If a maintenance change occurs within the first 90 days of your enrollment in a new plan, you may be covered under the Transition Policy for a time. The Transition Policy requires Medicare Part D Prescription Drug Plans and Medicare Advantage Prescription Drug plans to ensure that newly enrolled members and members living in institutions have access to non-formulary medications during their first 90 days in a plan. The transition process requires plans to allow a one-time temporary supply (usually limited to a 30-day supply unless the prescription was written for fewer days or unless the individual is institutionalized) of a non-formulary drug. During this time the member, the prescribing physician, and the plan can work out an appropriate change to another medication on the formulary, or request an exception to obtain the non-formulary drugs.

If your medication is no longer covered because the U.S. Food and Drug Administration has recalled your drug, your plan should contact you. For more information about this situation, please see What Happens If Your Medicare-Covered Prescription Drug Is Found Unsafe?

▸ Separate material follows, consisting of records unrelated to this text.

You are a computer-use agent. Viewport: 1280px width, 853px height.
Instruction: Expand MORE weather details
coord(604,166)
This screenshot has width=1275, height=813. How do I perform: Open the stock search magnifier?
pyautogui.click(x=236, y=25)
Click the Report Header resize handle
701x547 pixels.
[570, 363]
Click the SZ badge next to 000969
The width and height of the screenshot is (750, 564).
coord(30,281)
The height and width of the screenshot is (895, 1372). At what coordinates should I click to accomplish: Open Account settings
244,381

Other types of formulary changes that occur during the year generally do not affect your ability to continue to have coverage the rest of the calendar year for a prescription drug affected by a change if you were already taking the medication before the formulary change occurred.

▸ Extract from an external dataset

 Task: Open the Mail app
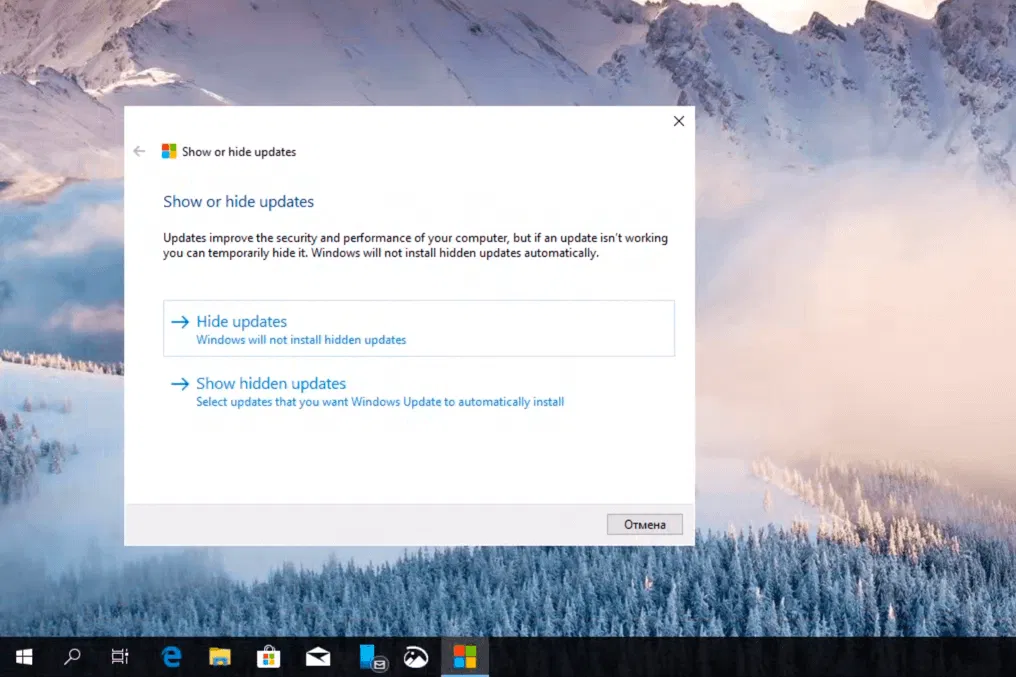[x=317, y=657]
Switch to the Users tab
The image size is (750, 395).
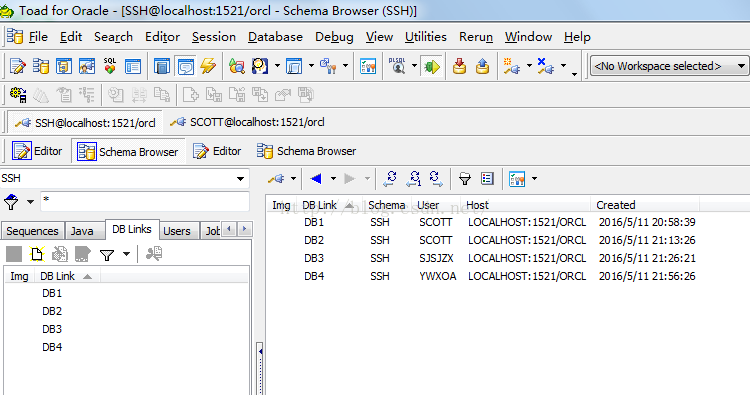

Changing your prescription drug

When a stand-alone Medicare Part D Prescription Drug Plan or Medicare Advantage Prescription Drug plan stops covering your prescription drug, the plan may send you a list of Medicare-covered prescription drugs in the same therapeutic category or class that may be safe to use as a substitute. Be sure to share the list with your doctor to determine if the substitute will be effective and safe for your specific health condition.

Other steps you can take to try to get coverage for your medication

Other than cases in which your prescription drug has been removed from the market and/or determined by the FDA to be unsafe, you also have the right to ask your plan to make an exception if you know the plan has stopped covering your prescription drug. You or your prescriber can request an exception and that the plan cover your medication if you or your prescriber believe you need a medication that is not on the plan’s current formulary. When requesting an exception, your prescriber must provide a statement explaining the medical reason why the exception should be granted.

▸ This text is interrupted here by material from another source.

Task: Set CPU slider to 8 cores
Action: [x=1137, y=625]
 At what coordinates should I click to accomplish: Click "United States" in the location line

If a pharmacy informs you that your prescription drug is not covered and you think it may be, you can ask your plan for a coverage determination, which is a written explanation as to whether or not the medication is covered, whether or not you meet the requirements to receive the medication, and if so, the amount you will pay for the medication, and if not, how you can request an exception.

You or your prescriber can request an exception or a coverage determination in writing or by telephone if you have not yet received the medication. If you make a standard request, your plan should respond to your request with its decision within 72 hours of the plan’s receipt of the request. If your prescriber believes that waiting for a standard decision may seriously jeopardize your life, health, or ability to regain maximum function, your request will be expedited if you haven’t received the prescription. The plan will notify you of its decision within 24 hours.

If you have already received the prescription drug, you or your prescriber usually must request an exception or coverage determination in writing. The plan will respond in writing with its decision.

You may appeal the plan’s decision if you disagree. You will be provided information on how to appeal in the plan’s letter if the decision is adverse to your request.